(Stored entries)
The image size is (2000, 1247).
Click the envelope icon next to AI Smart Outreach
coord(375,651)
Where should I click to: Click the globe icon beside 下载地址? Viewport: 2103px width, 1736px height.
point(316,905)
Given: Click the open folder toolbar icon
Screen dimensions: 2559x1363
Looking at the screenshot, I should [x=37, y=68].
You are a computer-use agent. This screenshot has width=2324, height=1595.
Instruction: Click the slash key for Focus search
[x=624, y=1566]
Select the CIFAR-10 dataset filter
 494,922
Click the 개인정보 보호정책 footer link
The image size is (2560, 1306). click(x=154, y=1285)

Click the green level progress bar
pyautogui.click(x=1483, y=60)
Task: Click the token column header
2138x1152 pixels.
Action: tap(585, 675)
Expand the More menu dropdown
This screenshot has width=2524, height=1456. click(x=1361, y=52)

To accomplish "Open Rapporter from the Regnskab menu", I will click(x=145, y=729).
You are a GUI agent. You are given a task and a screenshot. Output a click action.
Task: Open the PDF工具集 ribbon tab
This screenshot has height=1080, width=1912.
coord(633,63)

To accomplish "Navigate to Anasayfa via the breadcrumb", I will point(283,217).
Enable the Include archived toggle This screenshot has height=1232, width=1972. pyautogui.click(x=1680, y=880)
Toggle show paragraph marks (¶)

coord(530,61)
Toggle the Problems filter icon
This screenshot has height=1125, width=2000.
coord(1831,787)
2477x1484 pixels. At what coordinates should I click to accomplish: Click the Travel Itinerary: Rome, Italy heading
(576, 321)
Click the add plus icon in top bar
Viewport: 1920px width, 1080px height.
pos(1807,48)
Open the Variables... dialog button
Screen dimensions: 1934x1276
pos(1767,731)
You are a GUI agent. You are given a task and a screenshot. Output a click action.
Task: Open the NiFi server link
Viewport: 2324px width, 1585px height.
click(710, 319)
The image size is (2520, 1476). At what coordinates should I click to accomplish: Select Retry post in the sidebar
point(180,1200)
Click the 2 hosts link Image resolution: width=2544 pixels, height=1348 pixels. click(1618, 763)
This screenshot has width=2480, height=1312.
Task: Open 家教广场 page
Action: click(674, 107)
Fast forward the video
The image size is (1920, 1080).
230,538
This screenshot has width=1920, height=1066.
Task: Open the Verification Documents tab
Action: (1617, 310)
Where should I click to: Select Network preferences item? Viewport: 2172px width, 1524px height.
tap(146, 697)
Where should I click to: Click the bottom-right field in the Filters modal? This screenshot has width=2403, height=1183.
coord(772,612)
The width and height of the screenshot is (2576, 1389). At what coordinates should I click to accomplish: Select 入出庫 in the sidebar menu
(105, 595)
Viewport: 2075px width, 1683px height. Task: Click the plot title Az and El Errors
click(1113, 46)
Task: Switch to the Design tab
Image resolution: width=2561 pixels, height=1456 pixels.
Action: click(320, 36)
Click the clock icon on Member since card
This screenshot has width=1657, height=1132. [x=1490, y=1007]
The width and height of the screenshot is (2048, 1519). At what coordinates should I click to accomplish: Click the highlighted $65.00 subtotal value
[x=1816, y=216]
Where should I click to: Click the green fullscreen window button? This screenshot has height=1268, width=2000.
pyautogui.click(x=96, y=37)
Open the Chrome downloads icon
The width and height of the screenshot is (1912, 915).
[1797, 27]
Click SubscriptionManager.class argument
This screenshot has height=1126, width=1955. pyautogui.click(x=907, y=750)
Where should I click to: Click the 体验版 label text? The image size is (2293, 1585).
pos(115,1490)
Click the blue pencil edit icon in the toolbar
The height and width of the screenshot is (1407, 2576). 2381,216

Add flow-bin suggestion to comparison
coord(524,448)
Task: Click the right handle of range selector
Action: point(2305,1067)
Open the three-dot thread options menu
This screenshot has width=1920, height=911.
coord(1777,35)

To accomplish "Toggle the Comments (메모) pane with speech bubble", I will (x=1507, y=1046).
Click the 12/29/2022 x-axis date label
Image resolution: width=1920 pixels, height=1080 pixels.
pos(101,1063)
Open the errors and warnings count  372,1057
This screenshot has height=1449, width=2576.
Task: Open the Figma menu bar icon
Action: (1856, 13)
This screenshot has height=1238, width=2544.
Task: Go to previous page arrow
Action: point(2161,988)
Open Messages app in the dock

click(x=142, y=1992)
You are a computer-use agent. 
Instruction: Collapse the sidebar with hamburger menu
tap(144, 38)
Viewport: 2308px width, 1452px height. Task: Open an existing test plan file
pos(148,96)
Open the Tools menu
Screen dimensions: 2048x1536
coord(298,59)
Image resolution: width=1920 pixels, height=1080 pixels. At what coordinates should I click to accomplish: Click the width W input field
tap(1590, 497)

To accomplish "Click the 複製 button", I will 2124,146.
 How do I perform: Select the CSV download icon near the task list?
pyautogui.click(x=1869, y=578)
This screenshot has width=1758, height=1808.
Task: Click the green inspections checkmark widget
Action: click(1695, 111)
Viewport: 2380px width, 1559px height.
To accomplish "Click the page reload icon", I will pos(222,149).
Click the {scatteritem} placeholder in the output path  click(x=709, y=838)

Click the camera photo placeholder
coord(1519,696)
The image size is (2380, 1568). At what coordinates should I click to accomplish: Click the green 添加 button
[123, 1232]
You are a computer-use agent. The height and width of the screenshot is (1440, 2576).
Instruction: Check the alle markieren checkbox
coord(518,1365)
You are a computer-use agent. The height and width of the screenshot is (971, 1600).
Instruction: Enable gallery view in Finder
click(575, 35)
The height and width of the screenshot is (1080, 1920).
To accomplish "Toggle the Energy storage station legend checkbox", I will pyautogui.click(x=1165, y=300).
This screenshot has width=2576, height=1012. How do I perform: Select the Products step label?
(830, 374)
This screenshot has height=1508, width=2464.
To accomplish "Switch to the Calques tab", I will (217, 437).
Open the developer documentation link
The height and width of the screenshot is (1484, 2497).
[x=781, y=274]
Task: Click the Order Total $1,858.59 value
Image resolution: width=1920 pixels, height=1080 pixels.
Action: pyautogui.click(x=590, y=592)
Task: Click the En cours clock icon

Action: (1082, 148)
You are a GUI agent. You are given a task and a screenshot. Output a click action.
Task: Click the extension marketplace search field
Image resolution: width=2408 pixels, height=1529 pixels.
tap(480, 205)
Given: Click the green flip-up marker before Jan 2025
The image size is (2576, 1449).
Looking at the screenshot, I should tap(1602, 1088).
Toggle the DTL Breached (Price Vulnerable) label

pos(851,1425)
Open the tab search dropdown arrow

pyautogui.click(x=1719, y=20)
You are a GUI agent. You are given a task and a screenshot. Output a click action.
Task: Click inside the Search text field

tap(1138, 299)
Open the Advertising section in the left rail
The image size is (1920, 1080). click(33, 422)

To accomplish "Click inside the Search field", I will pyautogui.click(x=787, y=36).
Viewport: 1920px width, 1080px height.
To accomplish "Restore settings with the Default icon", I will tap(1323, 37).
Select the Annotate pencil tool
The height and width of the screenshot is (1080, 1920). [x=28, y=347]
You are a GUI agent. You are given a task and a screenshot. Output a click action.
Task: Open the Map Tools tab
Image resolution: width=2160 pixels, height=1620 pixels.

TO DO - After the last line of the data, restate all the entries verbatim.

RESPONSE BELOW -
The image size is (2000, 1247).
Click the envelope icon next to AI Smart Outreach
coord(375,651)
Where should I click to: Click the globe icon beside 下载地址? Viewport: 2103px width, 1736px height.
point(316,905)
Given: Click the open folder toolbar icon
Screen dimensions: 2559x1363
Looking at the screenshot, I should [x=37, y=68].
You are a computer-use agent. This screenshot has width=2324, height=1595.
Instruction: Click the slash key for Focus search
[x=624, y=1566]
Select the CIFAR-10 dataset filter
 494,922
Click the 개인정보 보호정책 footer link
The image size is (2560, 1306). click(x=154, y=1285)

Click the green level progress bar
pyautogui.click(x=1483, y=60)
Task: Click the token column header
2138x1152 pixels.
Action: tap(585, 675)
Expand the More menu dropdown
This screenshot has width=2524, height=1456. click(x=1361, y=52)

To accomplish "Open Rapporter from the Regnskab menu", I will click(x=145, y=729).
You are a GUI agent. You are given a task and a screenshot. Output a click action.
Task: Open the PDF工具集 ribbon tab
This screenshot has height=1080, width=1912.
coord(633,63)

To accomplish "Navigate to Anasayfa via the breadcrumb", I will point(283,217).
Enable the Include archived toggle This screenshot has height=1232, width=1972. pyautogui.click(x=1680, y=880)
Toggle show paragraph marks (¶)

coord(530,61)
Toggle the Problems filter icon
This screenshot has height=1125, width=2000.
coord(1831,787)
2477x1484 pixels. At what coordinates should I click to accomplish: Click the Travel Itinerary: Rome, Italy heading
(576, 321)
Click the add plus icon in top bar
Viewport: 1920px width, 1080px height.
pos(1807,48)
Open the Variables... dialog button
Screen dimensions: 1934x1276
pos(1767,731)
You are a GUI agent. You are given a task and a screenshot. Output a click action.
Task: Open the NiFi server link
Viewport: 2324px width, 1585px height.
click(710, 319)
The image size is (2520, 1476). At what coordinates should I click to accomplish: Select Retry post in the sidebar
point(180,1200)
Click the 2 hosts link Image resolution: width=2544 pixels, height=1348 pixels. click(1618, 763)
This screenshot has width=2480, height=1312.
Task: Open 家教广场 page
Action: click(674, 107)
Fast forward the video
The image size is (1920, 1080).
230,538
This screenshot has width=1920, height=1066.
Task: Open the Verification Documents tab
Action: (1617, 310)
Where should I click to: Select Network preferences item? Viewport: 2172px width, 1524px height.
tap(146, 697)
Where should I click to: Click the bottom-right field in the Filters modal? This screenshot has width=2403, height=1183.
coord(772,612)
The width and height of the screenshot is (2576, 1389). At what coordinates should I click to accomplish: Select 入出庫 in the sidebar menu
(105, 595)
Viewport: 2075px width, 1683px height. Task: Click the plot title Az and El Errors
click(1113, 46)
Task: Switch to the Design tab
Image resolution: width=2561 pixels, height=1456 pixels.
Action: click(320, 36)
Click the clock icon on Member since card
This screenshot has width=1657, height=1132. [x=1490, y=1007]
The width and height of the screenshot is (2048, 1519). At what coordinates should I click to accomplish: Click the highlighted $65.00 subtotal value
[x=1816, y=216]
Where should I click to: Click the green fullscreen window button? This screenshot has height=1268, width=2000.
pyautogui.click(x=96, y=37)
Open the Chrome downloads icon
The width and height of the screenshot is (1912, 915).
[1797, 27]
Click SubscriptionManager.class argument
This screenshot has height=1126, width=1955. pyautogui.click(x=907, y=750)
Where should I click to: Click the 体验版 label text? The image size is (2293, 1585).
pos(115,1490)
Click the blue pencil edit icon in the toolbar
The height and width of the screenshot is (1407, 2576). 2381,216

Add flow-bin suggestion to comparison
coord(524,448)
Task: Click the right handle of range selector
Action: point(2305,1067)
Open the three-dot thread options menu
This screenshot has width=1920, height=911.
coord(1777,35)

To accomplish "Toggle the Comments (메모) pane with speech bubble", I will (x=1507, y=1046).
Click the 12/29/2022 x-axis date label
Image resolution: width=1920 pixels, height=1080 pixels.
pos(101,1063)
Open the errors and warnings count  372,1057
This screenshot has height=1449, width=2576.
Task: Open the Figma menu bar icon
Action: (1856, 13)
This screenshot has height=1238, width=2544.
Task: Go to previous page arrow
Action: point(2161,988)
Open Messages app in the dock

click(x=142, y=1992)
You are a computer-use agent. 
Instruction: Collapse the sidebar with hamburger menu
tap(144, 38)
Viewport: 2308px width, 1452px height. Task: Open an existing test plan file
pos(148,96)
Open the Tools menu
Screen dimensions: 2048x1536
coord(298,59)
Image resolution: width=1920 pixels, height=1080 pixels. At what coordinates should I click to accomplish: Click the width W input field
tap(1590, 497)

To accomplish "Click the 複製 button", I will 2124,146.
 How do I perform: Select the CSV download icon near the task list?
pyautogui.click(x=1869, y=578)
This screenshot has width=1758, height=1808.
Task: Click the green inspections checkmark widget
Action: click(1695, 111)
Viewport: 2380px width, 1559px height.
To accomplish "Click the page reload icon", I will pos(222,149).
Click the {scatteritem} placeholder in the output path  click(x=709, y=838)

Click the camera photo placeholder
coord(1519,696)
The image size is (2380, 1568). At what coordinates should I click to accomplish: Click the green 添加 button
[123, 1232]
You are a computer-use agent. The height and width of the screenshot is (1440, 2576).
Instruction: Check the alle markieren checkbox
coord(518,1365)
You are a computer-use agent. The height and width of the screenshot is (971, 1600).
Instruction: Enable gallery view in Finder
click(575, 35)
The height and width of the screenshot is (1080, 1920).
To accomplish "Toggle the Energy storage station legend checkbox", I will pyautogui.click(x=1165, y=300).
This screenshot has width=2576, height=1012. How do I perform: Select the Products step label?
(830, 374)
This screenshot has height=1508, width=2464.
To accomplish "Switch to the Calques tab", I will (217, 437).
Open the developer documentation link
The height and width of the screenshot is (1484, 2497).
[x=781, y=274]
Task: Click the Order Total $1,858.59 value
Image resolution: width=1920 pixels, height=1080 pixels.
Action: pyautogui.click(x=590, y=592)
Task: Click the En cours clock icon

Action: (1082, 148)
You are a GUI agent. You are given a task and a screenshot. Output a click action.
Task: Click the extension marketplace search field
Image resolution: width=2408 pixels, height=1529 pixels.
tap(480, 205)
Given: Click the green flip-up marker before Jan 2025
The image size is (2576, 1449).
Looking at the screenshot, I should tap(1602, 1088).
Toggle the DTL Breached (Price Vulnerable) label

pos(851,1425)
Open the tab search dropdown arrow

pyautogui.click(x=1719, y=20)
You are a GUI agent. You are given a task and a screenshot. Output a click action.
Task: Click inside the Search text field

tap(1138, 299)
Open the Advertising section in the left rail
The image size is (1920, 1080). click(33, 422)

To accomplish "Click inside the Search field", I will pyautogui.click(x=787, y=36).
Viewport: 1920px width, 1080px height.
To accomplish "Restore settings with the Default icon", I will tap(1323, 37).
Select the Annotate pencil tool
The height and width of the screenshot is (1080, 1920). [x=28, y=347]
You are a GUI agent. You are given a task and a screenshot. Output a click action.
Task: Open the Map Tools tab
Image resolution: width=2160 pixels, height=1620 pixels.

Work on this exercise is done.